44 minutes ago, Asystole RN said:Please expand upon this more, what regulatory bodies are you referring to and what interventions should they have taken? Are you thinking a harder NCLEX? Or maybe license renewal through routine NCLEX testing every 5-10 years?
They are referring to the TN BON having reviewed the RV situation and declined to discipline the license.
46 minutes ago, JKL33 said:They are referring to the TN BON having reviewed the RV situation and declined to discipline the license.
Ah, still doesn't make sense to me though.
From my understanding there were already multiple investigations undergoing at the time of the DoH letter that notified her that there were not going to take further action, which makes sense.
Why investigate something when there are higher level investigations (including a criminal investigation by the TBI) already ongoing? Any investigation by the DoH would appear silly and incompetent against a formal criminal investigation.
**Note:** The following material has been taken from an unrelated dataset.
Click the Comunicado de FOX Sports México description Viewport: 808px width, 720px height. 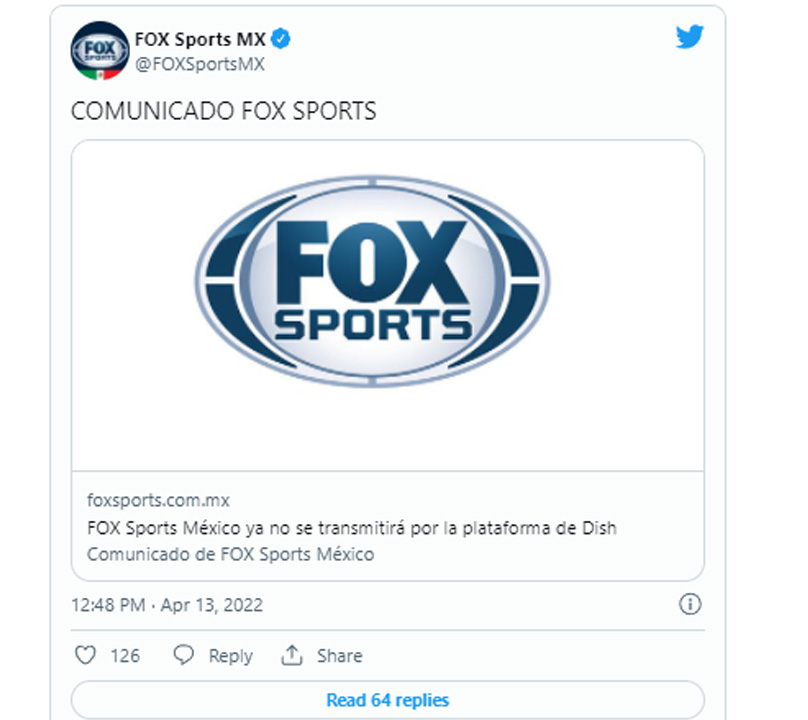pyautogui.click(x=230, y=555)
Whatever the DoH ruled would have had no bearing on the ongoing criminal investigation.
Once the other investigations completed then the DoH can swoop in and take action.
The DoH did not find her faultless, they just stated they were not taking action at that time based upon consultant and attorney recommendation.
MunoRN, RN
8,058 Posts
The source that the override of the medication was the basis of the charges comes from the DA's office, specifically their spokesman Steve Hayslip. If a DA takes that to mean she took a crowbar to the medication cabinet or somehow hacked it's software to obtain the med, then that could potentially justify the charge, but it doesn't appear that's what happened.
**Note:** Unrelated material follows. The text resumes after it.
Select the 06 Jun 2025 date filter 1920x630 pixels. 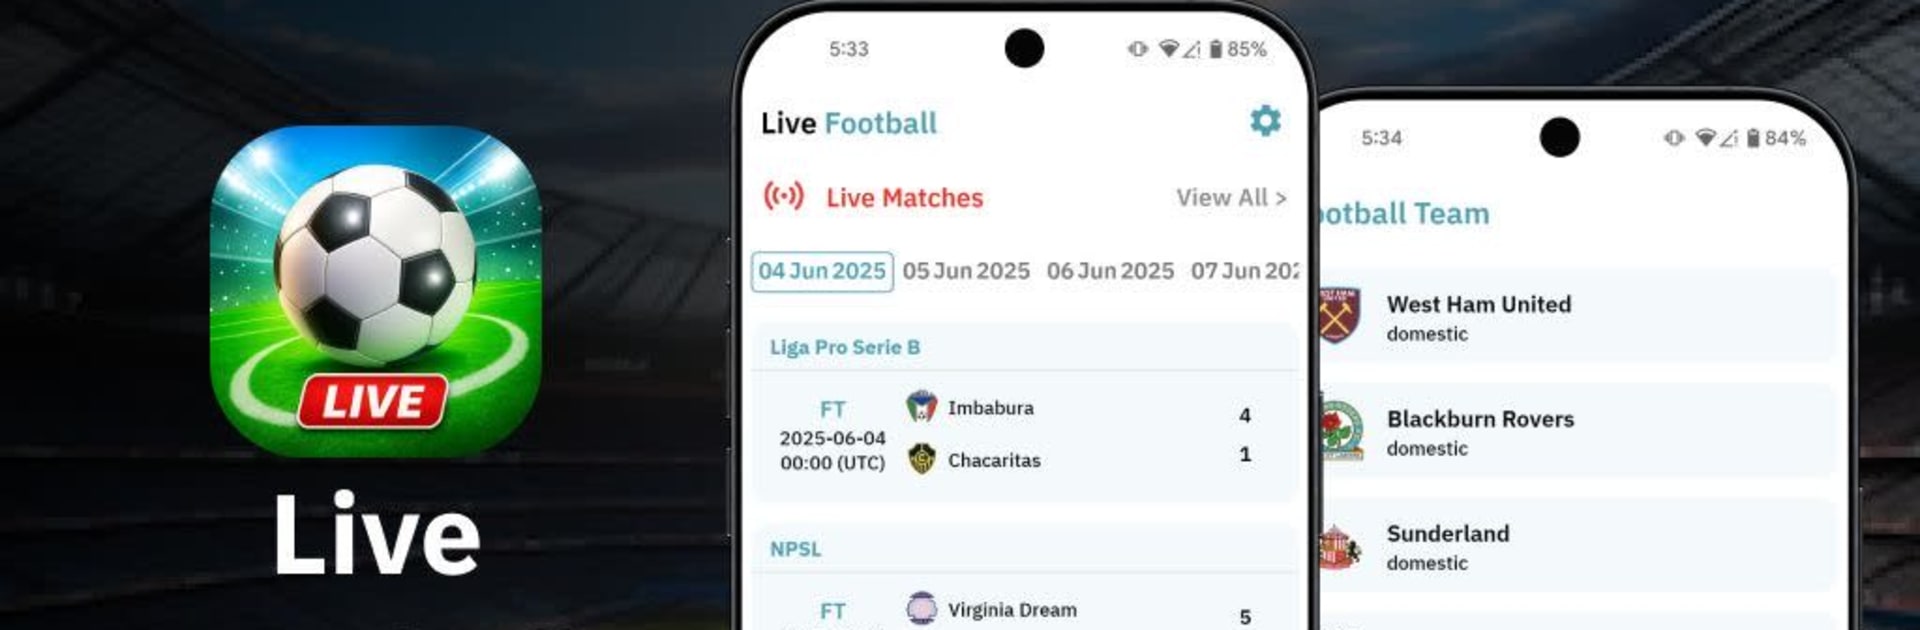tap(1111, 270)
There's no arguing that this was all around bad nursing, as well as multiple systemic failures separate from RVs actions, but that isn't what defines reckless endangerment or reckless homicide. It's the actions themselves that define 'reckless', not the outcome of those actions, any action that can be correctly defined as worthy of reckless homicide charges would also justify reckless endangerment charges if there is no harm to a patient, so then it comes down to which actions would support that.
To qualify as 'reckless' act have to be more than not-unheard-of errors or bad judgement. To use the example of driving a car rather than providing nursing care, if you cause an accident going 5 miles over the speed limit, that's not subject to 'reckless endangerment/homicide' charges, since even though it's bad driving and known to cause accidents, it's not wildly outside the range of driving habits. Typically, to justify a 'reckless' charge related to driving you would have to be going at least 25-30 over the speed limit.
So then the question is which one of her acts grossly exceeds the range of bad habits or judgement that regularly exists. Override is often a function that is expected to be used, particularly in critical care or procedural areas. Pulling the wrong med is far from unheard of, as is administering the wrong med.
The peak effect of midazolam is 5-10 minutes, and while it's certainly ideal to monitor a patient for some time after it's administration, ideal and reality are two different things, and typically 1mg of midazolam in an adult doesn't rise to the level of that sort of attention. There was clearly an lapse in reassessment monitoring, which falls to the primary nurse who delegated the task of giving a med to RV, not the overall care, typically in this scenario that would fall to the imaging nurse.